Keane, who has produced a book of brief but carefully considered reportage, history and meditation, arrived in Rwanda about two-thirds of the way through the killing season. The book follows him and his camera crew first into territory captured by Tutsi rebels, past rivers flowing with bloated Tutsis and churches piled high with mutilated Tutsis. Then he enters the shrinking domain of the retreating Hutu killers. Keane’s depiction of the journey is captivating, his history of the conflict lucid and the whole of the book very disturbing.

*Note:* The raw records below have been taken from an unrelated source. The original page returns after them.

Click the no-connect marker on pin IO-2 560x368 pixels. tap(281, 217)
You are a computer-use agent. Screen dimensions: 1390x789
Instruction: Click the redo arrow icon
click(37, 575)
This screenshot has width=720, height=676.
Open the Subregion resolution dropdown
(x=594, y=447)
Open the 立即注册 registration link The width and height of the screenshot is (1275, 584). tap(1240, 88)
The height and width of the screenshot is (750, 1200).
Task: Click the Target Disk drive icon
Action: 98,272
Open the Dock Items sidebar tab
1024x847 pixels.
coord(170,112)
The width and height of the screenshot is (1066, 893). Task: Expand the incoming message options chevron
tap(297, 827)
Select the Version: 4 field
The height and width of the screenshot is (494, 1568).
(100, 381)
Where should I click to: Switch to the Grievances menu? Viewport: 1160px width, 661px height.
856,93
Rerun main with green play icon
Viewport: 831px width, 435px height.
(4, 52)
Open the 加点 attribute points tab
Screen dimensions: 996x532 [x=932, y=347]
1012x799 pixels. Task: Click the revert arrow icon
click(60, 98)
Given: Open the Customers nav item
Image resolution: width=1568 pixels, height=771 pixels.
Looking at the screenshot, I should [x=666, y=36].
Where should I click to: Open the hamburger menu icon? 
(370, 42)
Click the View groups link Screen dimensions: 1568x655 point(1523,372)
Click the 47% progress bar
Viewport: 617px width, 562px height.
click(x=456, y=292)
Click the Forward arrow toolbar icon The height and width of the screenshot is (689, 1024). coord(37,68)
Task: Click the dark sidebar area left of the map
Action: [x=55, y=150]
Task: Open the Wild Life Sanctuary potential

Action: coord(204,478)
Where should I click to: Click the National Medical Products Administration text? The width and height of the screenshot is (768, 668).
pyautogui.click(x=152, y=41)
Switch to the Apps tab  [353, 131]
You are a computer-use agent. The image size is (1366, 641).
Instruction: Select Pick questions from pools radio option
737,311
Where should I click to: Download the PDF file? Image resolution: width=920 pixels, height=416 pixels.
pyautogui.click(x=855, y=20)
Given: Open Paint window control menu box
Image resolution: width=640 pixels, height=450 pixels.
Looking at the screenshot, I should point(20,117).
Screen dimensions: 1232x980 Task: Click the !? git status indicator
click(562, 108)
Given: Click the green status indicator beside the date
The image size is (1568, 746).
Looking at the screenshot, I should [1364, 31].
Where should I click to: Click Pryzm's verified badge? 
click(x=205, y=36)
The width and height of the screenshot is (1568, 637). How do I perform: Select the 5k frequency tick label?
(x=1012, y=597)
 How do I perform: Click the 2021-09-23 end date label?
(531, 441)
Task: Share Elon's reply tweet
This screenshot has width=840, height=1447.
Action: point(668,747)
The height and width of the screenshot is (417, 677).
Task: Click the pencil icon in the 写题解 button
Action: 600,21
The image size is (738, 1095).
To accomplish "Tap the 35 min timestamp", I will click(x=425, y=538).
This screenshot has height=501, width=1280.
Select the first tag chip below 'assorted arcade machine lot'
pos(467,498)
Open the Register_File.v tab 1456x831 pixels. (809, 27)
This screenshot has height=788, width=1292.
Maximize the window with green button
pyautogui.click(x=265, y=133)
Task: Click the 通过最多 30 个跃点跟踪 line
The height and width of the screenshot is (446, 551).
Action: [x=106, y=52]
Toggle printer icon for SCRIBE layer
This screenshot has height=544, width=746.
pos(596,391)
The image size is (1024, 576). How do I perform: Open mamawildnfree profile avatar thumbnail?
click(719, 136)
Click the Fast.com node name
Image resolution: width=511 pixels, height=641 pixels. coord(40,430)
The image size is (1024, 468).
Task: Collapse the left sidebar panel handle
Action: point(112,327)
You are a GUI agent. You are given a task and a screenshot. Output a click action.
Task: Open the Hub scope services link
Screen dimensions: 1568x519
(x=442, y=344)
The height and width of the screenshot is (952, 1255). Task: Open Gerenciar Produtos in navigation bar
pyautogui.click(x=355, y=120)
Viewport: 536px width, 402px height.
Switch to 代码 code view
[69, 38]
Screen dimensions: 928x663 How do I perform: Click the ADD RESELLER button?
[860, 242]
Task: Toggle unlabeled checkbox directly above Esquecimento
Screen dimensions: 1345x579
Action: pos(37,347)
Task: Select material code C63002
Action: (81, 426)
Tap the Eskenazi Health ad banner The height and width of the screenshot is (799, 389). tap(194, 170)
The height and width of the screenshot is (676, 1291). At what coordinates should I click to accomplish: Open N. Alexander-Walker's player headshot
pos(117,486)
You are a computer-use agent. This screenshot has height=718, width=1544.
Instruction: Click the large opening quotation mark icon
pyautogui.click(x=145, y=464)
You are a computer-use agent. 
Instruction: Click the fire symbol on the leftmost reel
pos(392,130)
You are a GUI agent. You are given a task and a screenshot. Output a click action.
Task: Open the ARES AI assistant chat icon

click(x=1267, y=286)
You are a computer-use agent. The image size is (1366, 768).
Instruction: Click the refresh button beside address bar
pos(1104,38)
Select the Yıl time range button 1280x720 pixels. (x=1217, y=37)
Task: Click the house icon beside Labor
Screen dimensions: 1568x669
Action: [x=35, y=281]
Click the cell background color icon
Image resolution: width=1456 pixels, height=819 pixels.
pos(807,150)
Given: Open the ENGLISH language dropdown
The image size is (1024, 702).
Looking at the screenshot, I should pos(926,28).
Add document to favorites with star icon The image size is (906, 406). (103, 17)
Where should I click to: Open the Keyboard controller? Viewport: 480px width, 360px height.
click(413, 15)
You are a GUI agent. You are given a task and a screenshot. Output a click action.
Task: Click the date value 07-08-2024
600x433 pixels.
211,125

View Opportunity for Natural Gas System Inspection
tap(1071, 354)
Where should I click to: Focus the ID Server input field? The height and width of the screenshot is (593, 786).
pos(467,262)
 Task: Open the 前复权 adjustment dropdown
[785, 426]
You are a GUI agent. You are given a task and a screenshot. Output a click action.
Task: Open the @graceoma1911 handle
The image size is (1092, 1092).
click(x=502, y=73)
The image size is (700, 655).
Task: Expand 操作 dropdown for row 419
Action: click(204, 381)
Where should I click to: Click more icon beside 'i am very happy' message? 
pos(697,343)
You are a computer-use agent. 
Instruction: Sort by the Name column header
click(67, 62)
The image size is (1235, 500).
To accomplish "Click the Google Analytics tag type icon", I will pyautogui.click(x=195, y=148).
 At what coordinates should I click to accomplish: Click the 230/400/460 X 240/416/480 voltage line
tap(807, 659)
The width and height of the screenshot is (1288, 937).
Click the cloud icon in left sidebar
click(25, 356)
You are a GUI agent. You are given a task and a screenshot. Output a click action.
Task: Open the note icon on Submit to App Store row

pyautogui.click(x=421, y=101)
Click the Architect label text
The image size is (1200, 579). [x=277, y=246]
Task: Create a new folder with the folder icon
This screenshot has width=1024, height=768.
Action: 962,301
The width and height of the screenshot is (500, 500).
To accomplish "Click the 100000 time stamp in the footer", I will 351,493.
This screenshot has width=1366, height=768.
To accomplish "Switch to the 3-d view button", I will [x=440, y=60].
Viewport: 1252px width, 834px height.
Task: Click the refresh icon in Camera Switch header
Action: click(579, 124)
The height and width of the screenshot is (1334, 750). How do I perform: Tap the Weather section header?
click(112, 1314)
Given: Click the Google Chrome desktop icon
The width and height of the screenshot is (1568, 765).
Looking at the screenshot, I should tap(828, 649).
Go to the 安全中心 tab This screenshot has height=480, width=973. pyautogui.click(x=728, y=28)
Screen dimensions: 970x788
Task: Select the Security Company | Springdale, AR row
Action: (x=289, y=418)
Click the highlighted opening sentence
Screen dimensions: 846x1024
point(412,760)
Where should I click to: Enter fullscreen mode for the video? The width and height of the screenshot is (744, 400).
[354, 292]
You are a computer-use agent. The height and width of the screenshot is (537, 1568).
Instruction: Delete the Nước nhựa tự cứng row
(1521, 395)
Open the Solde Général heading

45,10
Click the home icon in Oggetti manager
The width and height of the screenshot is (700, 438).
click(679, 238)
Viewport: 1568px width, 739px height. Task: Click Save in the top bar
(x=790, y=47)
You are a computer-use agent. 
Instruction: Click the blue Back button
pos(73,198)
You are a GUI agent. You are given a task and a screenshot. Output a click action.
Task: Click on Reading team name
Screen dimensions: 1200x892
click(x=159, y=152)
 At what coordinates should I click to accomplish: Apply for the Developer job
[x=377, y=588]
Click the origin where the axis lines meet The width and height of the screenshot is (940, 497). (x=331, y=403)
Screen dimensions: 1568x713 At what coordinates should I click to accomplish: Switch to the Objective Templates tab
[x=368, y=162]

“Season of Blood” is a descent into hell and succeeds on the strength of its novelistic narrative. The cast of characters--the good soldiers, the children literally dying of sadness, the monks undone by the slaughter at their orphanage, the drunken killers--are all very well drawn. There are passages rich and ironic enough to recall the African travel writing of Graham Greene. Keane’s is the only major book on the Rwandan genocide to have appeared so far, perhaps because the other journalists who were there would prefer to forget what they saw.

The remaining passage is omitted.